(RECORDS TO PROCESS begins)

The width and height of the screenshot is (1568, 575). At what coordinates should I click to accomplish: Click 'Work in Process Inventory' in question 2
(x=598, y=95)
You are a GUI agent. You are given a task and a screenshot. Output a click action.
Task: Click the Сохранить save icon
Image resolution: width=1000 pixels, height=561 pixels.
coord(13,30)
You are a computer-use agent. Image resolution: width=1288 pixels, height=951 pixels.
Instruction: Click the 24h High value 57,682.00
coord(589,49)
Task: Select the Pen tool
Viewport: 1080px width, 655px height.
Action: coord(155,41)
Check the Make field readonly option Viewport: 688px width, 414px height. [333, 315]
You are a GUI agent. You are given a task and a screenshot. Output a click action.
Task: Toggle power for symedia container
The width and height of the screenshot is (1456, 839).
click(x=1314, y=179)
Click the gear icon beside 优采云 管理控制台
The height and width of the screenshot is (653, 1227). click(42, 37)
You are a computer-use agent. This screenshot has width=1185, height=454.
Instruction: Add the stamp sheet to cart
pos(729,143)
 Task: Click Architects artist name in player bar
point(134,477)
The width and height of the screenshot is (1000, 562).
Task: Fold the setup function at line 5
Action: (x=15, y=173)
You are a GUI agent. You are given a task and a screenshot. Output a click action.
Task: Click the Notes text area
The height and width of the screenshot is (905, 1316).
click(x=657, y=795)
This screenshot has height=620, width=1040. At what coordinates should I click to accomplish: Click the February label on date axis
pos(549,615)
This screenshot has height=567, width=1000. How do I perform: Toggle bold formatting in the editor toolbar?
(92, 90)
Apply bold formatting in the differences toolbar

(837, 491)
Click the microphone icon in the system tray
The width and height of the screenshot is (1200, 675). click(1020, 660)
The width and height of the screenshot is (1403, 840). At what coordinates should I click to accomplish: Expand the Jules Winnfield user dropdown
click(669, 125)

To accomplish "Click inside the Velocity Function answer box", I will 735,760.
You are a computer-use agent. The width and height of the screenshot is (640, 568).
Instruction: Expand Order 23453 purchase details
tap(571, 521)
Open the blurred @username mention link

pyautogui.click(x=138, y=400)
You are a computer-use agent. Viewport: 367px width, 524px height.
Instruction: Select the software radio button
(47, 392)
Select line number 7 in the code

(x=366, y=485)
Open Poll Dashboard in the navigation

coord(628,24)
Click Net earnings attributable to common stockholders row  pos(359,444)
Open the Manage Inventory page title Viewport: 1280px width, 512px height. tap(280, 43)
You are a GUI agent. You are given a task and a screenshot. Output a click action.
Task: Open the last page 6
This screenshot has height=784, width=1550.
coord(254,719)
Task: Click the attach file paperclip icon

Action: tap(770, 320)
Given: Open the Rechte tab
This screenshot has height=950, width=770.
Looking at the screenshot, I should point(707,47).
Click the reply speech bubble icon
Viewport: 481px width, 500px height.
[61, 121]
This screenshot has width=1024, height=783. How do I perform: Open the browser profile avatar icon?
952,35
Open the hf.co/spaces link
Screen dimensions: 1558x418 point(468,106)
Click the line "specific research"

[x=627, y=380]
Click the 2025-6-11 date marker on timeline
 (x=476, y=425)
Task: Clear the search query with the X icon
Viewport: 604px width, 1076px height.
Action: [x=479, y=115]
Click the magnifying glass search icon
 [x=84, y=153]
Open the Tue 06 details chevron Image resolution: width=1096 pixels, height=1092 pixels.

(RECORDS TO PROCESS ends)

(YOUR INSTRUCTIONS) Nothing but the lines from the top of the entries above through the line with "Task: Click the Сохранить save icon" should be set down, each exactly as written.

(RESPONSE)
The width and height of the screenshot is (1568, 575). At what coordinates should I click to accomplish: Click 'Work in Process Inventory' in question 2
(x=598, y=95)
You are a GUI agent. You are given a task and a screenshot. Output a click action.
Task: Click the Сохранить save icon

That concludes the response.